Exercise brief: Every line from the one containing "Image resolution: width=737" to the one containing "Task: Click the TR2 icon beside Rene de Jong" in the records below, both included, must be set down exactly, and no other line.

══ Records for the task

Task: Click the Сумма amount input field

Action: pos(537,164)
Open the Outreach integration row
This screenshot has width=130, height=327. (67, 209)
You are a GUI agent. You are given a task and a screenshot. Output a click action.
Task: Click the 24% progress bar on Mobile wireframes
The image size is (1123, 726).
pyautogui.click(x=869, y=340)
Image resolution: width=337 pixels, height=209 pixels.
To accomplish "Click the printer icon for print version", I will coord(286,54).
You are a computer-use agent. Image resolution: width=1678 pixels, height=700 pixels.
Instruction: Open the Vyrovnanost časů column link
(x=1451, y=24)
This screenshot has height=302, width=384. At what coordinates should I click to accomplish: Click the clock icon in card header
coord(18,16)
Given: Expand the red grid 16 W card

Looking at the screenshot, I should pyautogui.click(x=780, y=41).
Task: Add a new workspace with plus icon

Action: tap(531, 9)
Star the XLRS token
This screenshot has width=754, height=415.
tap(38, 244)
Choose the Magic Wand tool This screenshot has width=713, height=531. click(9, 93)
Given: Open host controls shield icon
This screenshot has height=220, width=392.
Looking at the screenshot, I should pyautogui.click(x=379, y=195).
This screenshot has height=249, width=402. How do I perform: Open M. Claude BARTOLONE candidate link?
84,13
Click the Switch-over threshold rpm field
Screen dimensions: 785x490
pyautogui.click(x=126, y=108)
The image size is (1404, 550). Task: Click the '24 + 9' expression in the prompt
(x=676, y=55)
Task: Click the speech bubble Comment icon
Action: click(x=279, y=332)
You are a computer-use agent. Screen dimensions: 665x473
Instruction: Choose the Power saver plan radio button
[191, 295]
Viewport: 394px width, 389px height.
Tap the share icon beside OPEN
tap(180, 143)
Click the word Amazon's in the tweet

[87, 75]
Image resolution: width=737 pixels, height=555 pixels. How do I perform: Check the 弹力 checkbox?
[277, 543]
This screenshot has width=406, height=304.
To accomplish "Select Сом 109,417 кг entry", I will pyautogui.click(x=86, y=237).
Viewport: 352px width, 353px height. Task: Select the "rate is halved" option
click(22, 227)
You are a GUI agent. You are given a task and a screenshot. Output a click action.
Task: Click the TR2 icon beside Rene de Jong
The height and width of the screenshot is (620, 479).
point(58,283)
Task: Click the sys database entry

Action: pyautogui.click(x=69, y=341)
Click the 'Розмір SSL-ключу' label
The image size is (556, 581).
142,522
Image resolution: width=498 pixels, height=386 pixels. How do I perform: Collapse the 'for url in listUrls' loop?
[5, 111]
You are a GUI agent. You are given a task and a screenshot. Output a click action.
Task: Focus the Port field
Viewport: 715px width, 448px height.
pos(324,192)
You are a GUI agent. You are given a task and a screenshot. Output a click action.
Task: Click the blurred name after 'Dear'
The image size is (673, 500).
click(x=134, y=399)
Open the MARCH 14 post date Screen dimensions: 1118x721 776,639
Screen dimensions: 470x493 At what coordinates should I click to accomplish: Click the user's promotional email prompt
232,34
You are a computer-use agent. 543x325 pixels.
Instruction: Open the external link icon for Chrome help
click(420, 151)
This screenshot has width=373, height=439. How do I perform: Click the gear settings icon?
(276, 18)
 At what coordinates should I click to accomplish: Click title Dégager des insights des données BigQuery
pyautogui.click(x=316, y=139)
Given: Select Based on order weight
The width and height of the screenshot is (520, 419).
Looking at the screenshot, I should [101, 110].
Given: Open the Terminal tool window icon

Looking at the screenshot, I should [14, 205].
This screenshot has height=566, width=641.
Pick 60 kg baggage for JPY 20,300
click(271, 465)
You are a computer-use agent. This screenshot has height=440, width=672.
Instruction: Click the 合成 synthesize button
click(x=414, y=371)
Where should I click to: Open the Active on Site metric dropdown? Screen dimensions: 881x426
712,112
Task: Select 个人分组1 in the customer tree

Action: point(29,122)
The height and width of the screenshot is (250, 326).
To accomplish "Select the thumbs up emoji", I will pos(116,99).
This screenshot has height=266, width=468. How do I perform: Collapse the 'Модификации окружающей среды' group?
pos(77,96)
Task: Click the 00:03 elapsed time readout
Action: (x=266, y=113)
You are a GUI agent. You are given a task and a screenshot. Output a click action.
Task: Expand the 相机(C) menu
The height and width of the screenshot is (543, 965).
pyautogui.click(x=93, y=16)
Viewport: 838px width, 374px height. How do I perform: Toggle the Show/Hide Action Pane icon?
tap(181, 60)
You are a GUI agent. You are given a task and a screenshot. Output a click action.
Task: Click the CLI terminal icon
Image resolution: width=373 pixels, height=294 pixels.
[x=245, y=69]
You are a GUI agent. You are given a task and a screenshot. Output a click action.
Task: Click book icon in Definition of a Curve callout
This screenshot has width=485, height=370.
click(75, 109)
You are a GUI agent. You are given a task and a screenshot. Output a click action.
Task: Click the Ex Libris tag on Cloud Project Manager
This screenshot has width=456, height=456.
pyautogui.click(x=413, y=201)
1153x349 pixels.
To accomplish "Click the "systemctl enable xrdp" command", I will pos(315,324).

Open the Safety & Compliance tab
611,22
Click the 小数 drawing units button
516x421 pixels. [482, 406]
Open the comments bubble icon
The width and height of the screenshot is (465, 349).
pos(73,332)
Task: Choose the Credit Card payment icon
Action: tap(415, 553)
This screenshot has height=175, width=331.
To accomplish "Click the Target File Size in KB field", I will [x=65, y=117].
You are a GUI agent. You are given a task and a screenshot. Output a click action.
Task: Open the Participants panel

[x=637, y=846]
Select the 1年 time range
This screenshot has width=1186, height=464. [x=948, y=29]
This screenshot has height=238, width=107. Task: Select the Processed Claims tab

════

Answer for this exercise:
Image resolution: width=737 pixels, height=555 pixels. How do I perform: Check the 弹力 checkbox?
[277, 543]
This screenshot has width=406, height=304.
To accomplish "Select Сом 109,417 кг entry", I will pyautogui.click(x=86, y=237).
Viewport: 352px width, 353px height. Task: Select the "rate is halved" option
click(22, 227)
You are a GUI agent. You are given a task and a screenshot. Output a click action.
Task: Click the TR2 icon beside Rene de Jong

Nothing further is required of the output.